====== Document segment

Sparse-Adversarial-Attack
Sparse-Adversarial-Attack copied to clipboard
G is updated to nan
I'm attacking the imageNet image. I used the Inceptionv3 pre-training model provided by Pytorch.
The following parameters are used for normalization:
mean = torch.Tensor([0.485, 0.456, 0.406]).view(1,3,1,1)
std = torch.Tensor([0.229, 0.224, 0.225]).view(1,3,1,1)
normalized_ops = (mean, std)
I set args.k
to 5961
.
When the update_G
function is executed, all elements of G
become nan
.
What went wrong? Why does G
become nan
?
Hello, I've faced the same problem. After a few iterations, G is updated to 3.332902551362248e+44.
Maybe there are some small issues in the G's code.
In ADMM, the value of G is not constrained well, but after ADMM, G is hard-coded
G = (G > 0.5).float() #finetune
I don't know the exact reason. But a trick in the function update_G
, performing G = (G>0.5).float()
would ease the problem.
or you can modify the hyperparameter cur_rho
.
I think I have addressed the issues. In the iteration process, if G is higher than 1, the ADMM algorithm will result in exploding gradient problem. So just add torch.clamp(G, 0, 1) after each iteration.
I think I have addressed the issues. In the iteration process, if G is higher than 1, the ADMM algorithm will result in exploding gradient problem. So just add torch.clamp(G, 0, 1) after each iteration.
Thank you for your help! However, I have carried out torch.clamp(G, 0, 1) after each iteration as you said, but G will still be updated to nan. Could you please provide more detailed code? Thank you very much!
Gradient explosion happens when the first step of update_G or after some steps of update_G? Maybe you can also try to add .sign() to the G.grad.data and force the NAN value to be 0. o(╥﹏╥)o Actually, when I try these methods, some examples get worked. But, bad examples still exist.
Hi! Do you know how to tune the parameters for imagenet so that it can achieve the statistics reported in their paper? I currently have much larger l1, l2 and l_inf norm than the statistics in their paper when I choose a similar k.
I think I have addressed the issues. In the iteration process, if G is higher than 1, the ADMM algorithm will result in exploding gradient problem. So just add torch.clamp(G, 0, 1) after each iteration.
Thank you for your help! However, I have carried out torch.clamp(G, 0, 1) after each iteration as you said, but G will still be updated to nan. Could you please provide more detailed code? Thank you very much!
Hi! Recently, I tune the hyperparameters many times. When I increase the ratio of the grad of Loss/G, G successfully reaches the target sparsity. So I think finetuning the ratio of the grad of Loss/G is the solution to avoid NAN problems.
Hello, I am always unable to run ImageNet with the code provided by the author. Could you please tell me some relevant parameter settings when you run the ImageNet dataset?

============
====== Entries supplied

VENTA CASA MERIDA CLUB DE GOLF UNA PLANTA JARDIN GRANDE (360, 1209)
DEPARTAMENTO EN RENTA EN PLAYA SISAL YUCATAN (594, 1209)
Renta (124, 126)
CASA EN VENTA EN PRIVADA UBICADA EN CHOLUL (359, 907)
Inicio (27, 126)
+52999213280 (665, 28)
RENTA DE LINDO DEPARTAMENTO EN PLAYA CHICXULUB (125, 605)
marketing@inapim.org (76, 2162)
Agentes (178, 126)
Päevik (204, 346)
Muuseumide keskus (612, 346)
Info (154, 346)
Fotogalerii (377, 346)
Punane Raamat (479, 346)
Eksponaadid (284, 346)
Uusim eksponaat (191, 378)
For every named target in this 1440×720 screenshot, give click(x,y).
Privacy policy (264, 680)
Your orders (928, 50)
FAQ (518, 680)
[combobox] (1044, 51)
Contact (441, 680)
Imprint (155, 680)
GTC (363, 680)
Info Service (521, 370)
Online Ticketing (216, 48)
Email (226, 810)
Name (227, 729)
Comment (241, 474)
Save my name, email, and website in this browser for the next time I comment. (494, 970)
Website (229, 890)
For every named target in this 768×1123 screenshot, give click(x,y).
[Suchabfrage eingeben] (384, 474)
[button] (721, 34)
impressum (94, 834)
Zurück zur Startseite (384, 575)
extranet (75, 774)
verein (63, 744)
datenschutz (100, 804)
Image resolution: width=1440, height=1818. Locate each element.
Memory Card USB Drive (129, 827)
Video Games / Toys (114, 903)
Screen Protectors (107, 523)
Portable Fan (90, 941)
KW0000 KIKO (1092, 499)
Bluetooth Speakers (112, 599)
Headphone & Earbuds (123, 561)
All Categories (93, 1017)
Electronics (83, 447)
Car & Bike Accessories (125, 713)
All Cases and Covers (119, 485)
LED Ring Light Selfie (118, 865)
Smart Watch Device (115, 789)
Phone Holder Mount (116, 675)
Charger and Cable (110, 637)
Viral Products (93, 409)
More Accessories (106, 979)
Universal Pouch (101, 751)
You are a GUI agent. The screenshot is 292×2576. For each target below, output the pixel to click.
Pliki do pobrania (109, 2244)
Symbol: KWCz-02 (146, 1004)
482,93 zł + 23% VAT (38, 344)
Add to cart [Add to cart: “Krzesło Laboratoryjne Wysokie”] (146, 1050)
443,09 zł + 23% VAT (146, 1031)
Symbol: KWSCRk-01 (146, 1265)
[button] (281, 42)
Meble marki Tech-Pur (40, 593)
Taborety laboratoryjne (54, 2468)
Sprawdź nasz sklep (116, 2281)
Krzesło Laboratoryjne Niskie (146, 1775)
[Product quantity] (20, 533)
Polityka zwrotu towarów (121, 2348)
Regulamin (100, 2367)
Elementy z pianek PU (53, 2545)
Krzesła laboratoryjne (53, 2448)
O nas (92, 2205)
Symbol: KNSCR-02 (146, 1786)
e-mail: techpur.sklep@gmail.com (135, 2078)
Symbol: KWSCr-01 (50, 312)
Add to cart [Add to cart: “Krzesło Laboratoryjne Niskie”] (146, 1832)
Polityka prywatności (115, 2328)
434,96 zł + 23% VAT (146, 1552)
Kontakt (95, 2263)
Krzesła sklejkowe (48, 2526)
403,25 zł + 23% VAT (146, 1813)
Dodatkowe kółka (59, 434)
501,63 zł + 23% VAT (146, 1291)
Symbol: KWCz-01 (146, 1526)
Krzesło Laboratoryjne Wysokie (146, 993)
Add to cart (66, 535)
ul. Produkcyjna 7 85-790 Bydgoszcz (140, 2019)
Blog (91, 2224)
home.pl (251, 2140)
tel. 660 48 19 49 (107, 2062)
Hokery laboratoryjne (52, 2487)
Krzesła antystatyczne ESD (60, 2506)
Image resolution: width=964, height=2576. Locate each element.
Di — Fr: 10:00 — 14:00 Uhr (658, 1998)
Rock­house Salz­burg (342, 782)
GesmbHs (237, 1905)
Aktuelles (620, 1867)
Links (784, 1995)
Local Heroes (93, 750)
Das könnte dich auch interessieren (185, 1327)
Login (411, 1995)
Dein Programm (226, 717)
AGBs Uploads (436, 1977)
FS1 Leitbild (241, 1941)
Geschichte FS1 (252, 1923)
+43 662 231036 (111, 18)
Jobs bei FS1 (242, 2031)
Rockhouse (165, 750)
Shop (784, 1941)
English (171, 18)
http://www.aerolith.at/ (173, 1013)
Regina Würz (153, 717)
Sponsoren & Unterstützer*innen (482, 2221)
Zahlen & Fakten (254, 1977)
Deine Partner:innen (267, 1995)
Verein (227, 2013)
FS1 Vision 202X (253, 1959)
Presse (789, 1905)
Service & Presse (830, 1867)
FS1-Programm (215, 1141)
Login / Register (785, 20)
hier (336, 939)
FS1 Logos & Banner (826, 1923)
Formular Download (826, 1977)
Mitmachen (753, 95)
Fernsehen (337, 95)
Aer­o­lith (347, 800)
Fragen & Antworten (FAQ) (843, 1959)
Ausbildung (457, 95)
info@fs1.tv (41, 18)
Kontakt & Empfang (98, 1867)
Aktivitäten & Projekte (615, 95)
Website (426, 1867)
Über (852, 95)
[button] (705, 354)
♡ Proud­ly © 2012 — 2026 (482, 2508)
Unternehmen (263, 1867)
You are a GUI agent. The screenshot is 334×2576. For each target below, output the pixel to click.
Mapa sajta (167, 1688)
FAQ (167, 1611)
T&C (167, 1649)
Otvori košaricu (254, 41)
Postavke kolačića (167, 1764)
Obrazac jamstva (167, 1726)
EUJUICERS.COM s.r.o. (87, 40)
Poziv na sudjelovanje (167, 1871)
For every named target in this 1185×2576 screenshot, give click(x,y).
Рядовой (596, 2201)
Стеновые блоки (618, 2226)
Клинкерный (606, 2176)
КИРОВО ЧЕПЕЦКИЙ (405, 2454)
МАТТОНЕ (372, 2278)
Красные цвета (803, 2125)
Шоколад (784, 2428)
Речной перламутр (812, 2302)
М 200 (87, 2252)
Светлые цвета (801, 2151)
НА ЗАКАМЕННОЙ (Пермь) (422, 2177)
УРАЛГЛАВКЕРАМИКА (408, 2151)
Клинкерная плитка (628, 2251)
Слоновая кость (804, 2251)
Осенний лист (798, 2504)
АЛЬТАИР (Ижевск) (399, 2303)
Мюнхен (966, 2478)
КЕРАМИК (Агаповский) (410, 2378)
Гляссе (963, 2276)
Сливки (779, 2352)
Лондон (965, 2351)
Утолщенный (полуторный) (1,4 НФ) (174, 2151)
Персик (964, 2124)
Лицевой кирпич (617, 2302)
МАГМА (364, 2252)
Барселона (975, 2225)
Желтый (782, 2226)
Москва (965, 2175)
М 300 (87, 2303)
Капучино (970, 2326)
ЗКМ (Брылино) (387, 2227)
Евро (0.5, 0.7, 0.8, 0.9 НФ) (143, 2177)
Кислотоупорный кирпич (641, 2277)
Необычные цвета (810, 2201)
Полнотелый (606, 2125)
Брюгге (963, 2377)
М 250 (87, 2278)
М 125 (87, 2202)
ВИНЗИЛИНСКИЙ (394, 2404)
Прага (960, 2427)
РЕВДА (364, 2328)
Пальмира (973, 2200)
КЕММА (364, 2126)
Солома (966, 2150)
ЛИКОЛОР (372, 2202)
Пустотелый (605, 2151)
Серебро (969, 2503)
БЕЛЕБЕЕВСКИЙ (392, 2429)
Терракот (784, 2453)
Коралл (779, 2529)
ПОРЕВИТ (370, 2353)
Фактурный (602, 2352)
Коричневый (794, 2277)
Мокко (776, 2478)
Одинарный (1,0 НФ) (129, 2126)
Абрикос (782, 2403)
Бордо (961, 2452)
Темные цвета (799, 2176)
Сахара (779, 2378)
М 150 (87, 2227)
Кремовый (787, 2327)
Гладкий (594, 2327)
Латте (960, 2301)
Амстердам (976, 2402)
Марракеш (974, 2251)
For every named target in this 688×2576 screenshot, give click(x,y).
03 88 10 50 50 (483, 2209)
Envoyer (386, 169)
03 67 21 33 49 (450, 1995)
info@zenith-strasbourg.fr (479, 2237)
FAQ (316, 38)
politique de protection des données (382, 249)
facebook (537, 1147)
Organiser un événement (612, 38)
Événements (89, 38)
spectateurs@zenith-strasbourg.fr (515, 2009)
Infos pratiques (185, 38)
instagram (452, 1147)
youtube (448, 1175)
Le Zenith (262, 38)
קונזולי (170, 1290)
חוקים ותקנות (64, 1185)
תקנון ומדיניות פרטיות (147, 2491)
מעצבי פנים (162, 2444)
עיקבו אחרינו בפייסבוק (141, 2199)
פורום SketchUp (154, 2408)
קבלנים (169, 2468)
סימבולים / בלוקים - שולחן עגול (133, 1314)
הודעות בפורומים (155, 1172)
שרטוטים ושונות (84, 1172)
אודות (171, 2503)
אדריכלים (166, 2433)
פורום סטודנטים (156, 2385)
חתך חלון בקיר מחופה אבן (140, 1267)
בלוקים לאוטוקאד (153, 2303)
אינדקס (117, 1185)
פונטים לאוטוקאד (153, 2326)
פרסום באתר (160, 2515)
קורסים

============

Required tasks —
1. In the Sparse-Adversarial-Attack thread, retype the passage starting at "Gradient explosion happens" and ending at "a similar k.".
2. According to the Sparse-Adversarial-Attack thread, which pre-trained model was used to attack the ImageNet image?
This listing was drawn from a separate source.

Task-by-task outputs —
1.
Gradient explosion happens when the first step of update_G or after some steps of update_G? Maybe you can also try to add .sign() to the G.grad.data and force the NAN value to be 0. o(╥﹏╥)o Actually, when I try these methods, some examples get worked. But, bad examples still exist.
Hi! Do you know how to tune the parameters for imagenet so that it can achieve the statistics reported in their paper? I currently have much larger l1, l2 and l_inf norm than the statistics in their paper when I choose a similar k.

2. The Inceptionv3 pre-training model provided by Pytorch.